After such a long and consistent history of lying, you might picture me as a worn-out, down on my luck con-artist type, but that’s not the case. I live a very comfortable and privileged life, and I have never faced any substantive consequences for any of my lies. Do I suffer every day from the guilt of such a life of lies? No. Has my reputation suffered as a result of telling lies? No. Do I struggle to prop up the crippling weight from all the lies I have told? No. Do I still consider myself an honest person? Yes, but that’s because the most pervasive and consistent lie I have told is to myself. And that lie is that I can be an honest person, who just happens to tell lies.
You may be asking what I have asked myself many times: who cares? Most lies are “white lies,” that don’t have significant negative consequences. It’s not every day you get to lie about something big like whether you were texting when you rear-ended someone, or if you are cheating on your spouse. Most lies are bland: “I’m well, thank you,” or “I’m late because of traffic.” Shouldn’t we just let these white lies be? Some of them might have even been “good lies,” which are necessary to ensure the comfort and safety of people around us. Do people really want to hear “Actually, I’m having a shitty day. Thanks for asking.”? No, of course not. Just say “good” like everyone else. Keep your negativity, your personal baggage, your truth, to yourself, asshole.

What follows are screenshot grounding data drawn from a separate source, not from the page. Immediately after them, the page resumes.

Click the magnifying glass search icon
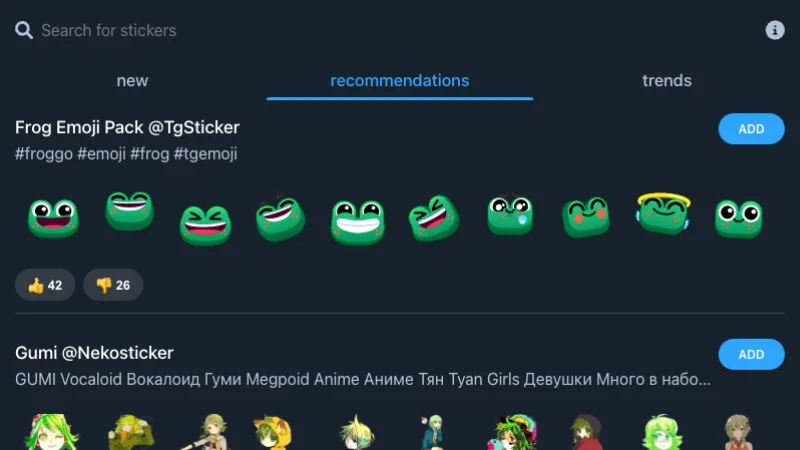Screen dimensions: 800x450 tap(24, 30)
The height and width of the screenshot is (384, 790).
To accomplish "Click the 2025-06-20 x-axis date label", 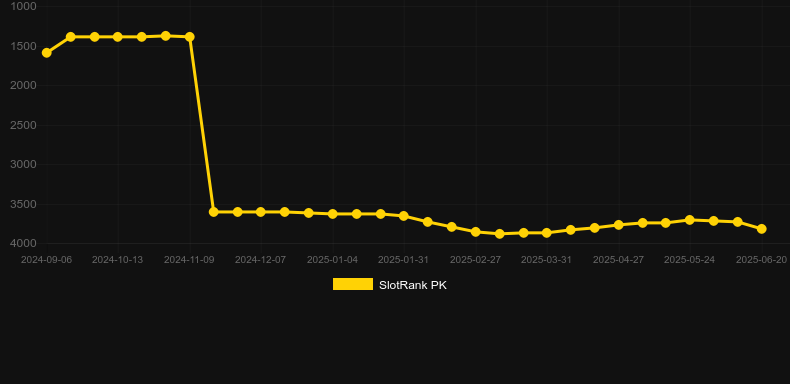I will pos(761,260).
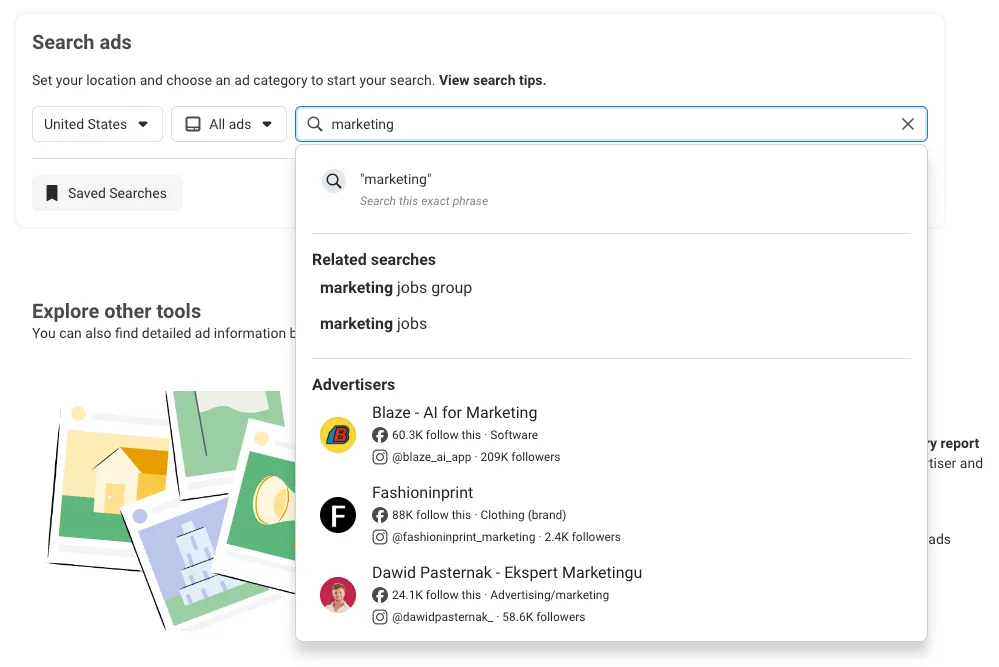Open View search tips link
The width and height of the screenshot is (999, 667).
[492, 80]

This question of whether lies are an effective tool for creating a comfortable, ideal society is critical. More than anything I hope to convince you that no, they are not. A person for which lies are permissible in order to create a sense of comfort and safety is a person who favors their own feelings over empirical fact, their own opinion over evidence. A person who is not honest to you does not value your consent, as they lure you into a projection they assume you would not have picked otherwise. This person has not reconciled themselves, and can therefore not make progress towards healing. This person is arrogant to think he knows what is right for you. This person creates lies in other people. This person wants an ideal world, but is not willing to listen to how you might contribute to that world. This person is me. This person is you. More than three of these people in a room makes a dishonest society, in which reality, truth, consent are subordinated to a mutually nonconsensual fake story. A dishonest society, where healing, justice, and regeneration cannot exist.
But I don’t want this fake story. I want the real thing. I want to make an ideal world, but I want to know the real world. I want it how it truly is: disgusting, pitiful, and dangerous; untalented, uninteresting, and uncool. I want to know with intimacy the world’s abundance, and its folly. I want the world as it truly is, and I want you as you truly are. I don’t want to hear lies because I reject the “cool structure” that warrants their use. I don’t want to know who you think I think you should be based on a racist, sexist, ableist, ageist, homophobic, transphobic, system of priority. Don’t assume I’m bought in to the social constructs that makes lying seem necessary, and I won’t either. Don’t assume I can’t love you because you’re fucked up, because you, like the world itself, are most beautiful when you are the real you, with all your curves and blemishes. The real world is worth celebrating; it’s our only option. You’re worth celebrating; you’re all either of us has got. If we want to make improvements, fine. But first we have to know what’s real, or our solutions won’t match up. And if there’s no solution to be made, if the traumas of your past make healing impossible, that’s fine too. It is nice to know you. To know you as you truly are. There’s no way to make better what’s already perfect, anyway.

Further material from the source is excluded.